3 This is now, my dear friends, my second letter to you. In both of them, I have tried to inspire you to a sincere and pure way of thinking by reminding you of what you already know. 2 Remember the words spoken earlier by God’s holy prophets and the commandment that our Lord and Savior gave to you through your emissaries.[a] 3 Above all, be sure to remember that in the last days mockers will come, following their own desires and taunting you, 4 saying, “So what happened to the promised second coming of Jesus? For everything keeps going just the way it has since our ancestors fell asleep in death; since the beginning of creation, nothing’s changed.”
These believers face persecution every day and eagerly await the day when Jesus will return and judge their enemies. But what is taking so long?
5 When they make fun of you, it’s as if the scoffers are deliberately forgetting that long ago when God spoke the word, the heavens came into existence and the earth formed from water and by water. 6 The waters later flooded and destroyed that world. 7 By that same word, the heavens and earth we see now are being reserved for destruction by fire, preserved until the time comes for the godless on the day of judgment.
8 Don’t imagine, dear friends, that God’s timetable is the same as ours; as the psalm says, for with the Lord, one day is like a thousand years, and a thousand years is like one day.[b]
Scoffers use the delay in His second coming to question if He is going to return at all. Peter responds by saying that God’s perspective on time is not like ours. What seems long from a finite, human perspective is incredibly short from an eternal one. Peter also describes how God is not slow, but patient. God wants to allow the time needed for as many sinners as possible to turn from their sinful ways. Unlike some depictions of God as vindictive and enjoying inflicting punishment on people, the God we see here desires that all be saved and not destroyed. If we had true spiritual insight, we would not be amazed by the severity of eternal judgment but by the intensity of God’s mercy.

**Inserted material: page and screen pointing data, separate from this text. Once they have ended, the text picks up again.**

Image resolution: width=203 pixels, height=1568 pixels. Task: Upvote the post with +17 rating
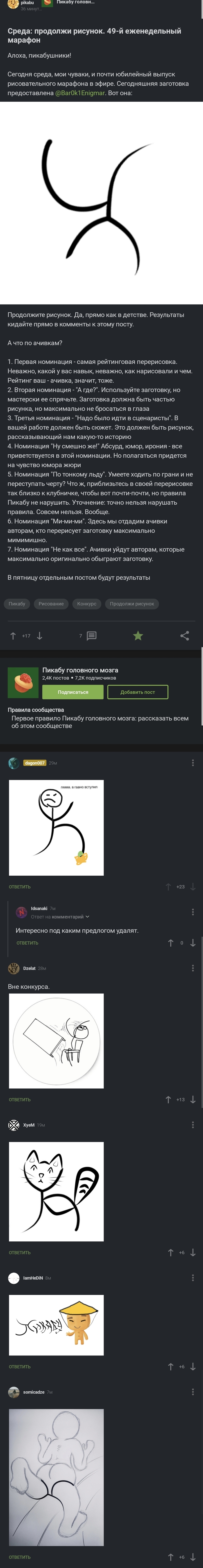13,636
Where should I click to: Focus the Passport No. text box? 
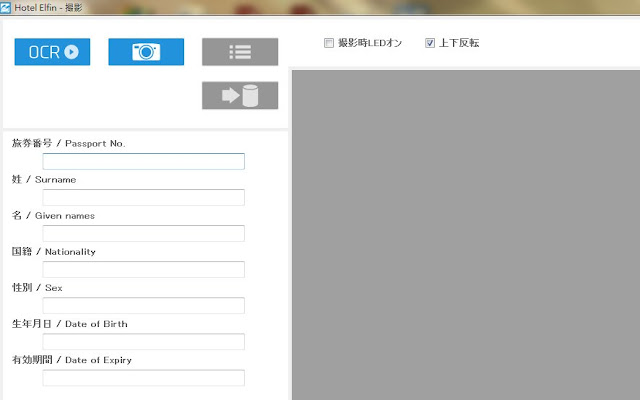pos(144,161)
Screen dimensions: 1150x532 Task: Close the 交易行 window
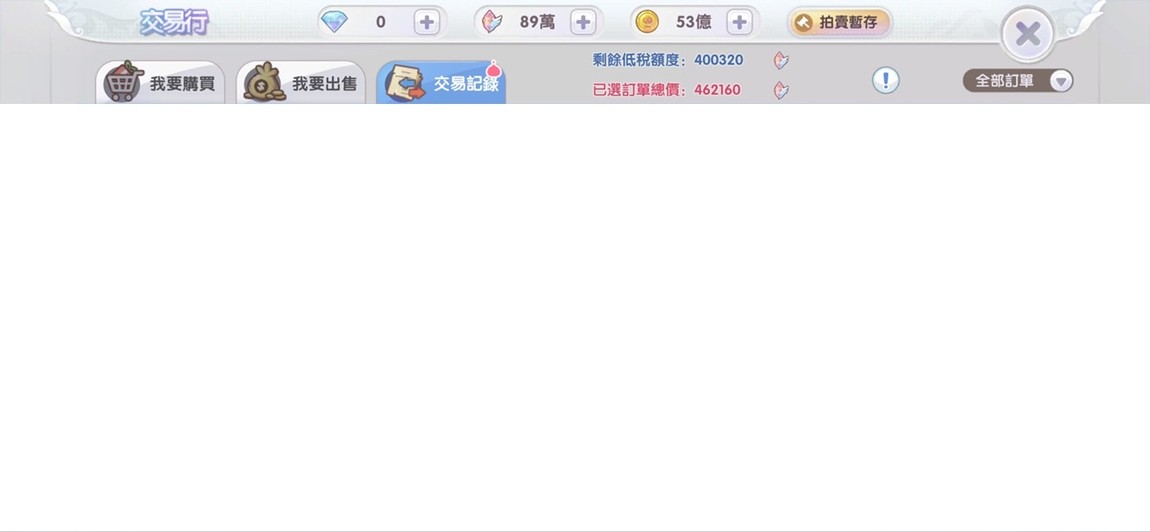coord(1027,35)
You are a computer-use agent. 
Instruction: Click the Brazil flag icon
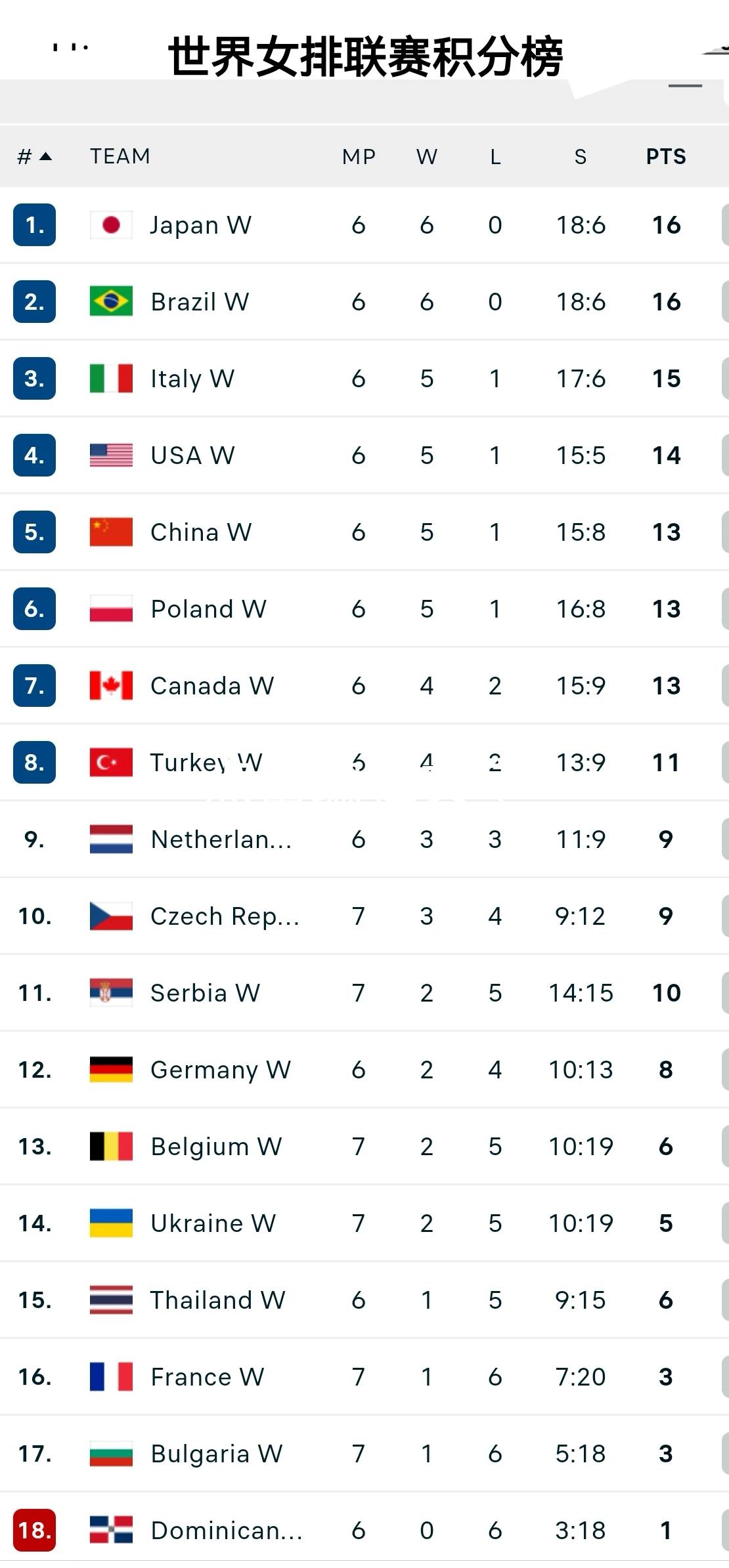pos(111,302)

9 Now the Lord is not slow about enacting His promise—slow is how some people want to characterize it—no, He is not slow but patient and merciful to you, not wanting anyone to be destroyed, but wanting everyone to turn away from following his own path and to turn toward God’s.[c]
10 The day of the Lord will come unexpectedly like a thief in the night; and on that day, the sky will vanish with a roar, the elements will melt with intense heat, and the earth and all the works done on it will be seen as they truly are.[d] 11 Knowing that one day all this will come to pass, think what sort of people you ought to be—how you should be living faithful and godly lives, 12 waiting hopefully for and hastening the coming of God’s day when the heavens will vanish in flames and the elements melt away with intense heat. 13 What will happen next, and what we hope for, is what God promised: a new heaven and a new earth where justice reigns.
14 So, my friends, while we wait for the day of the Lord, work hard to live in peace, without flaw or blemish; 15 and look at the patience of the Lord as your salvation. Our dearly loved brother Paul, according to the wisdom given him, has written about this. 16 He says essentially the same in all of his letters, although uneducated and unstable readers misinterpret the difficult passages, just as they always misread Scripture, to their spiritual ruin.
17 So hear my final words, my friends. Now that I have warned you about what’s ahead, keep up your guard and don’t let unprincipled people pull you away from the sure ground of the truth with their lies and misunderstandings. 18 Instead, grow in grace and in the true knowledge of our Lord and Savior Jesus, the Anointed, to whom be glory, now and until the coming of the new age. Amen.
Footnotes
- 3:2 Literally, apostles
- 3:8 An allusion to Psalm 90:4
- 3:9 Literally, repent
- 3:10 Other manuscripts read “be burned up.”